Term for a drowsy child, pet, or cute adult who gets grumpy when they are tired, but continues to be adorable despite their prickly demeanor. “Aw, someone’s a sleepy bear.”
A swole person, and let’s be honest, it’s always a man, who has never met a leg day he won’t skip. Much like a regular duck, they are round and puffy up top (with muscles rather than feathers) and teetering around on legs that look precariously thin. A buff duck waddles from the weight rack to the bench press, carefully keeping his center of gravity over his spindly appendages, with nary a glance to the leg press. And he’s probably wearing a T-shirt with the sides cut off so you can see his nips.
You haven’t eaten, so when someone attempts to talk to you, you actually rip off their face and eat it. Like a koala without their eucalyptus, just in case the reference didn’t land.
There are some people who take the day’s events as they come, processing them with calm clarity. Then, there are those who are dramatic dachshunds. The dramatic dachshund reacts to everything as if it is an emergency. Something as minor as a paper cut or a leaf falling from a tree is seen as a reason for alarm. While a person could handle these “incidents” on their own, the dramatic dachshund has to alert everyone within a 200-foot radius and do so at a high, ear-piercing pitch. Logic is not a factor in their decision making, only what is immediately in front of them, and the emotion it elicits.

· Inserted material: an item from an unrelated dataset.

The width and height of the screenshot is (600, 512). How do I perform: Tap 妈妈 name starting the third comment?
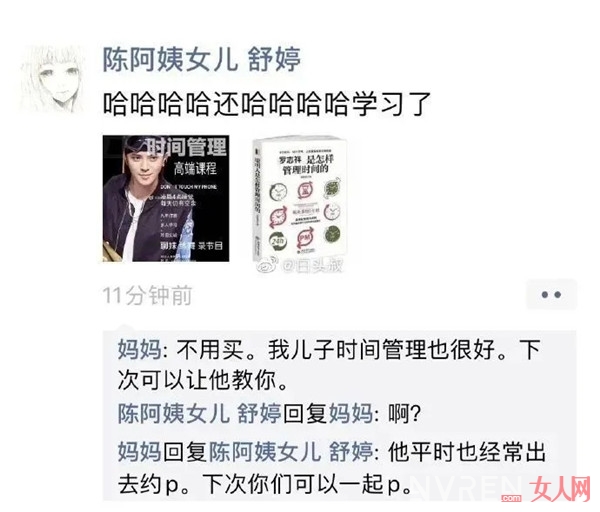tap(140, 451)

Sure, it’s cliché and, no, I didn’t technically invent it, but darn I’m certain most of us have experienced its bite! While briskly swimming through what you hope to be a nontoxic flow of social media posts, you bank on a congregation of sharp-toothed trap-jaws who can’t stand anything or anyone. Their un-constructive criticisms—on everything from music selections to political views to what someone else puts in their oatmeal—comes across your screen like one of those all-naturally crazed, unprovoked runaway crocodilian dino-cousins. And just when you thought your own thread-pool was safe, they crawl in and muck up the water with offensive, deleterious opinions.